▸ DESCRIPTION OF THE TASK: Once you find the line with "Task: Click maximum damage value 2,164,467" in the data below, transcribe exactly each line from there to the line with "DNS for the", inclusive, and nothing else. Drop the pictures.

▸ RECORDS SUPPLIED:
--- START ---
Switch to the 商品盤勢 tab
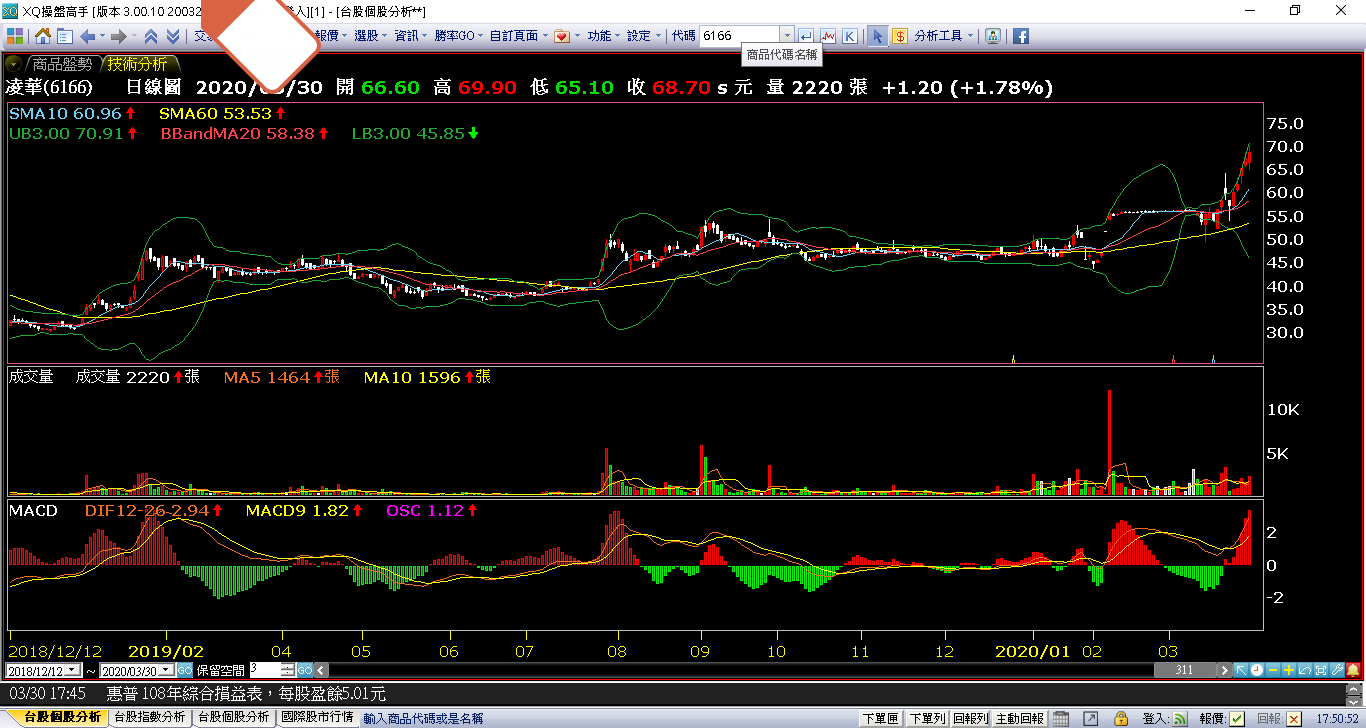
--- END ---
--- START ---
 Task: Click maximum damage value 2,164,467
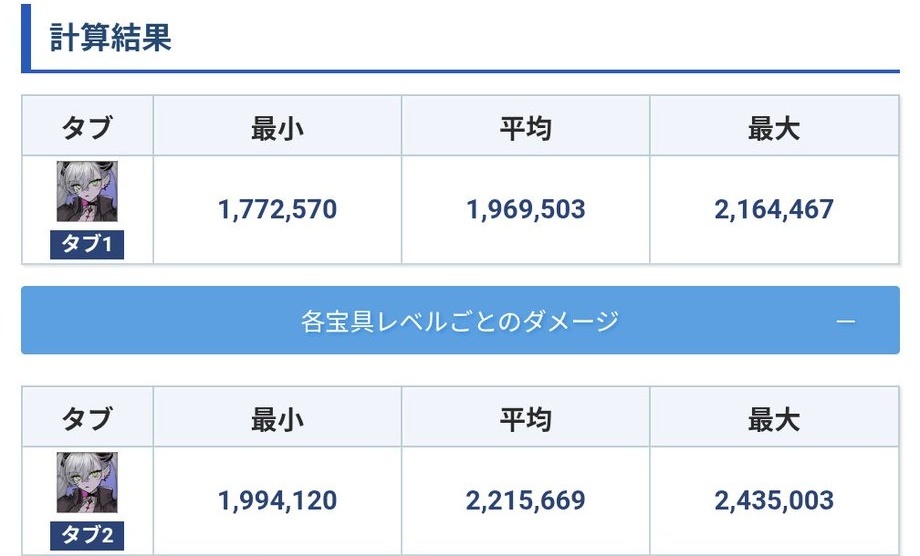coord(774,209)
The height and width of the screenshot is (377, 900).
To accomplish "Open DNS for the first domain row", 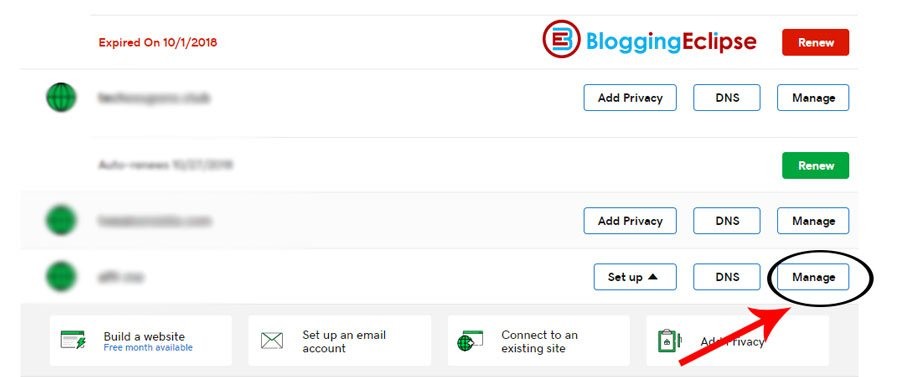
--- END ---
▸ EXERCISE RESULT:
 Task: Click maximum damage value 2,164,467
coord(774,209)
The height and width of the screenshot is (377, 900).
To accomplish "Open DNS for the first domain row", 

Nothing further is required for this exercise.